How to Cope with Jealousy and Envy
To most people, jealousy and envy have similar meanings and stem from similar emotions. Both can be destructive to personal relationships and step from a need or desire. However, both emotions are destructive in different ways, even though they share the same origin—relationships. To deal with these emotions, or to know someone who is dealing with them, can be stressful and worrisome, you should understand the roots and distinctions of these two terms.
To understand the differences between jealousy and envy, whether they are your feelings or someone else’s, you must understand the desire behind the feeling. The key distinction between the two is that envy comes from a desire to be like someone and jealousy is the desire to be with someone. Envying someone is a relationship between two people, in which a person wishes to possess a quality or item that the other person has. For example, if your best friend shows hostility towards you each time the subject of your new boyfriend is brought up, she might be envious of your relationship, in which she would want one herself. She desires to be like you, or at least possess the same qualities of you.
The desire to be with someone involves a relationship between three people. In this scenario, one person might feel left out or excluded when the second and third person are together. The jealous individual might want the second person to themselves, whether in the form of a romantic relationship or friendship. For example, if your friend is showing hostility towards you because she wants to spend more time with you, rather than you spend more time with your new boyfriend, she is probably showing jealousy.
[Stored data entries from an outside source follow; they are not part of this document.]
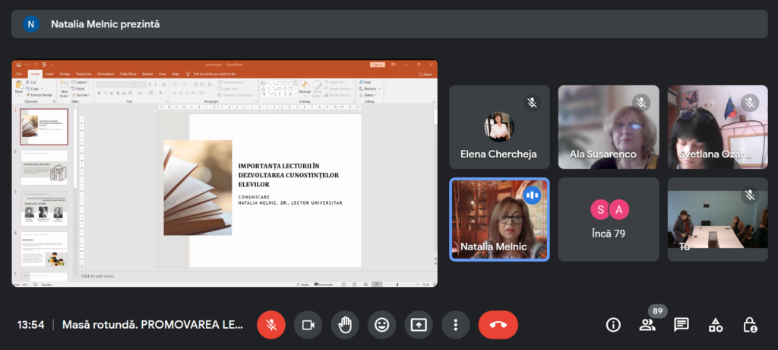The width and height of the screenshot is (778, 350).
Task: Click the 'Încă 79' participants tile
Action: pos(609,220)
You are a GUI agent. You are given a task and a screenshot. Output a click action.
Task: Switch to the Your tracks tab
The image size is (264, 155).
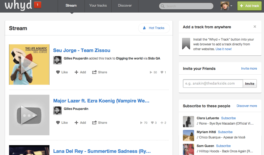[98, 6]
Now that you have a better knowledge of jealousy and envy, you can analyze how these emotions can be destructive. In terms of envy, a relationship between two people, one person shows hostility or aggression only towards you or vice versa. This can be especially upsetting because the person is showing negative emotions towards you, it is easy to feel guilty or concerned. Going back to the previous example, your friend might feel the need to sabotage your relationship inadvertently. In the context of jealousy, aggression is extended towards the third person, or your boyfriend, and generally the situation you are in. Jealousy directed at the third person might be easier to deal with because the negative emotions are not directed at you. For instance, if your friend shows hatred towards your new boyfriend and kindness towards you, this might be easier on you, emotionally, but it can still be uncomfortable.
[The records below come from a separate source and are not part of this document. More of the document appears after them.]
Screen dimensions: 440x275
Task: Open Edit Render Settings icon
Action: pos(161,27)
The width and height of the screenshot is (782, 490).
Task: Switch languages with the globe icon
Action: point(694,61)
If your friend is showing either envy or jealousy, it is best to help them with these emotions, which are very normal for anyone in close relationships. If your friend is envious of you, it is normal to want to downplay your relationship, your new car, or whatever it is that is making them envy you. However, this does not have to be the solution. A good way to ease your friend’s concerns while still being happy about your love life is to balance expressing the good and bad qualities of your relationship. You can share your concerns about your new boyfriend, and she might share hers, also allowing you two to bond. If you find your friend showing jealousy, you should try to reassure the them of their importance to you. You do not want to have to choose between alienating your friend or your new boyfriend but having two close relationships might make one or the other feel jealous. It is best to let your person know they continue to be an important part of your life and building relationships with other people will not change that.
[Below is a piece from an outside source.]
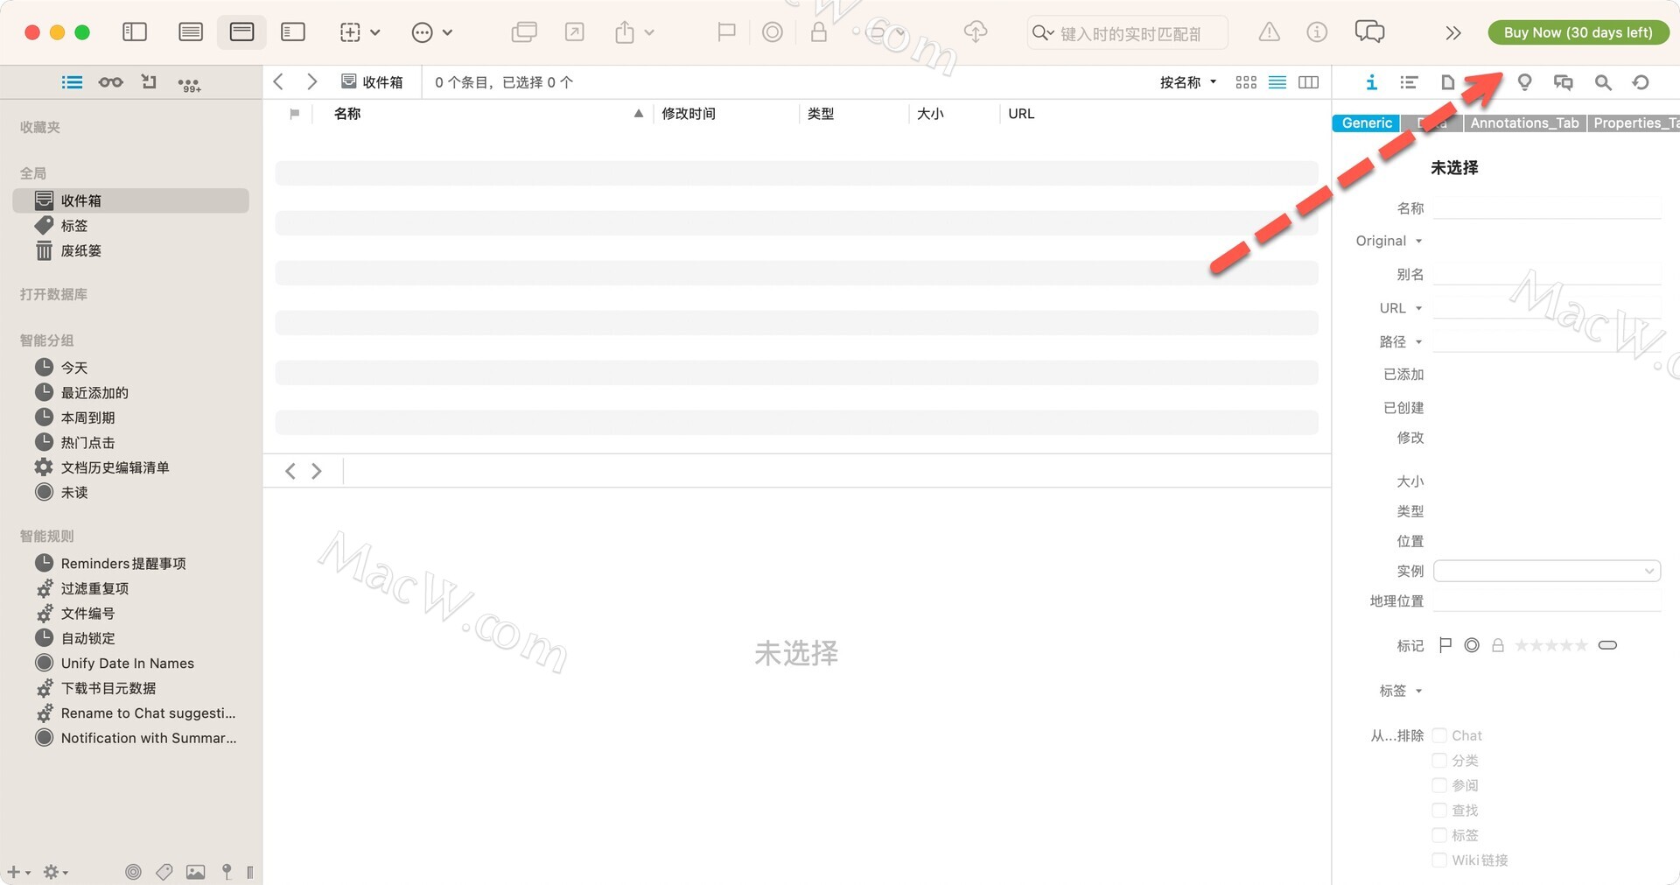Switch to the Annotations_Tab tab

1524,123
Dealing with someone who is jealous or envious of you is not easy, and you might be compelled to feel guilty, even though you have not done anything wrong. In this situation, it is best to empathize with the individual, and understand the root of their emotions. What you do not want is a destructive relationship between you and your friend, so you will do whatever it takes to accommodate to them. But the solution to this is not to keep our personal lives secret, but to be more aware of their feelings and inform them that you are serious about maintaining your friendship with the individual.